Using the flat light source of the present invention as a basic configuration, the first light flux is a light flux of an artificial light source, the second light flux is a light flux of ambient environment light, and the ambient light is increased by using a light guide focusing a reflector or an optical fiber. By efficiently incorporating the light into the light guide system, high brightness can be obtained, and the light amount of the artificial light source can be reduced, so that the power consumption of the artificial light source can be reduced. That is,
It is possible to realize a flat light source that is thin, has uniform brightness, high brightness, and low power consumption.

INDUSTRIAL APPLICABILITY The present invention is effective as a flat light source used in low power consumption devices, and is particularly effective as a back light source of a liquid crystal display device having a large display area.

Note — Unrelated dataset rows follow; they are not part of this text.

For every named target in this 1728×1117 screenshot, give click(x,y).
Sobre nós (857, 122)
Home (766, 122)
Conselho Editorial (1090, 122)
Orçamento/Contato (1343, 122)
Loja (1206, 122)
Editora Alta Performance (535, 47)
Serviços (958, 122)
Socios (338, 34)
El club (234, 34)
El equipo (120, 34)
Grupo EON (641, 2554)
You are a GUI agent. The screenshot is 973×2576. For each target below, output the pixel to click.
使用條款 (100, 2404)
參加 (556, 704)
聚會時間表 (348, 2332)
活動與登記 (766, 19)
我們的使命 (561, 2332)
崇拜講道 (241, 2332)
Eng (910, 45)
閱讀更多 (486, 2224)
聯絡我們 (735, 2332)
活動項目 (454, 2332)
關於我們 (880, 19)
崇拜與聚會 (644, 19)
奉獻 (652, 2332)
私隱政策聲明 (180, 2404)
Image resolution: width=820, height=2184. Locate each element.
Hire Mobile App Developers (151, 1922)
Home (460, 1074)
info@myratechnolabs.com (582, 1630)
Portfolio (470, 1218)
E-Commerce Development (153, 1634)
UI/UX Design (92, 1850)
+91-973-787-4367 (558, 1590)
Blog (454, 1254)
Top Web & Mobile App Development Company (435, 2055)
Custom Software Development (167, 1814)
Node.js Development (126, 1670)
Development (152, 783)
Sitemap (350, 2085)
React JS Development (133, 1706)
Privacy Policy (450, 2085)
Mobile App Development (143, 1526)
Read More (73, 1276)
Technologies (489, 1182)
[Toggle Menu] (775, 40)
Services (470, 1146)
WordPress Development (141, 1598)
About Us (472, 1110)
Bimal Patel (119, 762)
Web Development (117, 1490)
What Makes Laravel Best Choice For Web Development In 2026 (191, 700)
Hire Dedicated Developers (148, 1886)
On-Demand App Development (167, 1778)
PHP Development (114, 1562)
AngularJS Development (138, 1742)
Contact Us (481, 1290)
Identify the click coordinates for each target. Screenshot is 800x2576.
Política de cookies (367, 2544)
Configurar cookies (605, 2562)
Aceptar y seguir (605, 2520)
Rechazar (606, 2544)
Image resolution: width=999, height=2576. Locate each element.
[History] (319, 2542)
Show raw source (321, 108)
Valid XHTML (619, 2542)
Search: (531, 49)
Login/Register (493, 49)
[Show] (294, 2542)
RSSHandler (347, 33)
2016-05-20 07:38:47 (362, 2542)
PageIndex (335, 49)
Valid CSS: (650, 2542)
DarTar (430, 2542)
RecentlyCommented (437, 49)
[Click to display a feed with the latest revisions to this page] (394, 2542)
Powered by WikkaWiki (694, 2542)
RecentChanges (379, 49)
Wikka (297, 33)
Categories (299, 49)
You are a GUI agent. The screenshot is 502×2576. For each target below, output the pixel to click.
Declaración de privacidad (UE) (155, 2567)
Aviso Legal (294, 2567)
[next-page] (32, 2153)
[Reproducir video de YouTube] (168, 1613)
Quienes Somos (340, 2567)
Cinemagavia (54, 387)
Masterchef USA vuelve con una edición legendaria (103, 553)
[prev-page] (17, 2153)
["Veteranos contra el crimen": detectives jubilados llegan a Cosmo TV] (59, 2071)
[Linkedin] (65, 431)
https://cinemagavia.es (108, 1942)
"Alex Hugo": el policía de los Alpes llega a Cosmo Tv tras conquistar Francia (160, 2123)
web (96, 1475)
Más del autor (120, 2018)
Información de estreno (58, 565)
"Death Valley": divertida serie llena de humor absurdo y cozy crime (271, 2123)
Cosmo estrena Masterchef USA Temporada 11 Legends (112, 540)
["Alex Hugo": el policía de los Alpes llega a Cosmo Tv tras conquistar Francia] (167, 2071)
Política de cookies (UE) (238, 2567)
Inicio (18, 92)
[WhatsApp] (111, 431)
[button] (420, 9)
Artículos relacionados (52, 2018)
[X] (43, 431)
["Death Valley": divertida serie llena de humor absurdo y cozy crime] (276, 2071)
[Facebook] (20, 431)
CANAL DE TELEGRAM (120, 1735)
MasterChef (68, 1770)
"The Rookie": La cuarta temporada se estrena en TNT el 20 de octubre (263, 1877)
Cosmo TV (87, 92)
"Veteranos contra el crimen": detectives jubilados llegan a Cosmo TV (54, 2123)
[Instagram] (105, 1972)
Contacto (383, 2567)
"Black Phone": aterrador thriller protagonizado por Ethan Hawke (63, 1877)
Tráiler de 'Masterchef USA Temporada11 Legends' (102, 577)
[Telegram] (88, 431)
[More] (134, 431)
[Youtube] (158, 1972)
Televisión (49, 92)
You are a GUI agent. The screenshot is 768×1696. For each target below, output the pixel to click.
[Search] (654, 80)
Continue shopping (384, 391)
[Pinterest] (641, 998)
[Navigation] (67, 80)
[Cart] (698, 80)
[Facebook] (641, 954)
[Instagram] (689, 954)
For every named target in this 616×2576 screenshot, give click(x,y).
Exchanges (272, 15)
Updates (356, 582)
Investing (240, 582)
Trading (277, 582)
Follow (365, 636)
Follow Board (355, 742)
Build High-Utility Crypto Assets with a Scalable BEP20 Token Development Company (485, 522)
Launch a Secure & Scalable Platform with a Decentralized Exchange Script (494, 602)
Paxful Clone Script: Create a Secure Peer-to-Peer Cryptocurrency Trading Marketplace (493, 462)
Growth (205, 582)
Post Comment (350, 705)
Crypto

[Brief description of drawings]

FIG. 1 shows an example of a conventional flat light source. FIG. 2 is a cross-sectional view of a system using the wedge-shaped light guide according to the present invention. FIG. 3 is a sectional view of the light guide. (a) shows the case of Fresnel (sawtooth) shape. (b) shows the case of the scattering shape. FIG. 4 is a cross-sectional view when the ambient light is effectively used by using a reflector. FIG. 5 is a cross-sectional view when the ambient light is effectively used by using the light guide. FIG. 6 is a sectional view of the light guide. (a) shows the case where the modified refractive index particles are dispersed. (b) shows the case where the reflective particles are dispersed.

Claims (2)

[Claims] 1. A planar light source in which two light beams are incident on a substantially wedge-shaped light guide system and the two light beams are emitted from the same surface of the light guide system, wherein the light beams are emitted from the light guide system. It has an inclined surface, a first surface and a second surface on which a light beam is incident, and the cross section of the second surface has a sawtooth shape or a scattering shape, and a light diffusion plate sandwiches the inclined surface. The first light flux is incident on the light guide system from the first surface, and the second light flux is transmitted from the second surface to the light guide system. Incident, the first light flux and the second light flux exits from the slope,
A flat light source, characterized in that the flat light source transmits the light through the light diffusion plate. 2. The flat light source according to claim 1, wherein the first light flux is a light flux generated by an artificial light source and the second light flux is a light flux generated by ambient light.